Source records:
________________________

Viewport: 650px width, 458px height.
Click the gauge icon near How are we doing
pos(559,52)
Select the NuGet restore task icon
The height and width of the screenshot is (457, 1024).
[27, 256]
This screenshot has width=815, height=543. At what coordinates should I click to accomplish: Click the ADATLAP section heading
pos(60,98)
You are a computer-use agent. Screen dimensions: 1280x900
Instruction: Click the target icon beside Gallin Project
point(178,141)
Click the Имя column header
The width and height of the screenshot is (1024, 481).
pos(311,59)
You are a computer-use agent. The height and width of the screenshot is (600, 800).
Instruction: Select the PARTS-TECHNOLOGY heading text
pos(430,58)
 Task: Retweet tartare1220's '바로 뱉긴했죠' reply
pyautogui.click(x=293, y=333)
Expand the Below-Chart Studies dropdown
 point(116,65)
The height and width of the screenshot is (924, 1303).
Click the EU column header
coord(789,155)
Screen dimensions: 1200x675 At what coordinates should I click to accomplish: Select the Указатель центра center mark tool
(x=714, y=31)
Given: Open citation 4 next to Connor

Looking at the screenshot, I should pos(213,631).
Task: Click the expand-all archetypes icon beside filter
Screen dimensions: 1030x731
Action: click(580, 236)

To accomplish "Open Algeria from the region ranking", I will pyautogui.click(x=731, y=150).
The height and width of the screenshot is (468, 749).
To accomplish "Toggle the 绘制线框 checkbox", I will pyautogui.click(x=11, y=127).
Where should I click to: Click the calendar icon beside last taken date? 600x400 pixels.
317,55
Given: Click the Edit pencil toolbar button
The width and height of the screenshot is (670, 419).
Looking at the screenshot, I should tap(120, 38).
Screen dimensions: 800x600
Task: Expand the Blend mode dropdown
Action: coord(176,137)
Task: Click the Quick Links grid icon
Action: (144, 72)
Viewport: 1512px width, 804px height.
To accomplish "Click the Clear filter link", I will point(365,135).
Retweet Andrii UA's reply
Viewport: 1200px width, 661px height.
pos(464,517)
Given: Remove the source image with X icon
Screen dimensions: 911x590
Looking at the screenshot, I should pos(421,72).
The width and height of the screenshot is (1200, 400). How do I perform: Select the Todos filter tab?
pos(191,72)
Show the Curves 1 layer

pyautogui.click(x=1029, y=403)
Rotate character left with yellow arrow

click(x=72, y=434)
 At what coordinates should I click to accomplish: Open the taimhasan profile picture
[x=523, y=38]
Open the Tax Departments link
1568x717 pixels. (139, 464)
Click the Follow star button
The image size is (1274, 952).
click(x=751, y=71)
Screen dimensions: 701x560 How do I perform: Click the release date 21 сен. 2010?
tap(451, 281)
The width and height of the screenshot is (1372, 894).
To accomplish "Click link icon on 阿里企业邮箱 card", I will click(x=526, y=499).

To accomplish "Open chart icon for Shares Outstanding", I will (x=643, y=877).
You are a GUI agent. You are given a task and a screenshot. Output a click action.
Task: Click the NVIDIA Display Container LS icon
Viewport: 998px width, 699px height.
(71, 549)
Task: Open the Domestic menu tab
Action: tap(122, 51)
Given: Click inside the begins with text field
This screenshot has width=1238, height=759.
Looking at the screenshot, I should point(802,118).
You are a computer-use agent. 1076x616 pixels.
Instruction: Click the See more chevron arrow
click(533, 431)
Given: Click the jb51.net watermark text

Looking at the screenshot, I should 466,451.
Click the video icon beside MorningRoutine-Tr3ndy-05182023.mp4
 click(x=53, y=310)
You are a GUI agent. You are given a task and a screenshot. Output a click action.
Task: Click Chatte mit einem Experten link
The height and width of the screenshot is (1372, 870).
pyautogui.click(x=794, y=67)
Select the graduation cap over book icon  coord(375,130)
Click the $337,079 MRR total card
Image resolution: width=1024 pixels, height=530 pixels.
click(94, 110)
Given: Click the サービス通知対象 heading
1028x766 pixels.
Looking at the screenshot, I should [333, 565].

________________________

The task:
The answer must be the line containing "At what coordinates should I click to accomplish: Open" and every line after it through the end of the records, repeated exactly.

Response area:
 At what coordinates should I click to accomplish: Open the taimhasan profile picture
[x=523, y=38]
Open the Tax Departments link
1568x717 pixels. (139, 464)
Click the Follow star button
The image size is (1274, 952).
click(x=751, y=71)
Screen dimensions: 701x560 How do I perform: Click the release date 21 сен. 2010?
tap(451, 281)
The width and height of the screenshot is (1372, 894).
To accomplish "Click link icon on 阿里企业邮箱 card", I will click(x=526, y=499).

To accomplish "Open chart icon for Shares Outstanding", I will (x=643, y=877).
You are a GUI agent. You are given a task and a screenshot. Output a click action.
Task: Click the NVIDIA Display Container LS icon
Viewport: 998px width, 699px height.
(71, 549)
Task: Open the Domestic menu tab
Action: tap(122, 51)
Given: Click inside the begins with text field
This screenshot has width=1238, height=759.
Looking at the screenshot, I should point(802,118).
You are a computer-use agent. 1076x616 pixels.
Instruction: Click the See more chevron arrow
click(533, 431)
Given: Click the jb51.net watermark text

Looking at the screenshot, I should 466,451.
Click the video icon beside MorningRoutine-Tr3ndy-05182023.mp4
 click(x=53, y=310)
You are a GUI agent. You are given a task and a screenshot. Output a click action.
Task: Click Chatte mit einem Experten link
The height and width of the screenshot is (1372, 870).
pyautogui.click(x=794, y=67)
Select the graduation cap over book icon  coord(375,130)
Click the $337,079 MRR total card
Image resolution: width=1024 pixels, height=530 pixels.
click(94, 110)
Given: Click the サービス通知対象 heading
1028x766 pixels.
Looking at the screenshot, I should [333, 565].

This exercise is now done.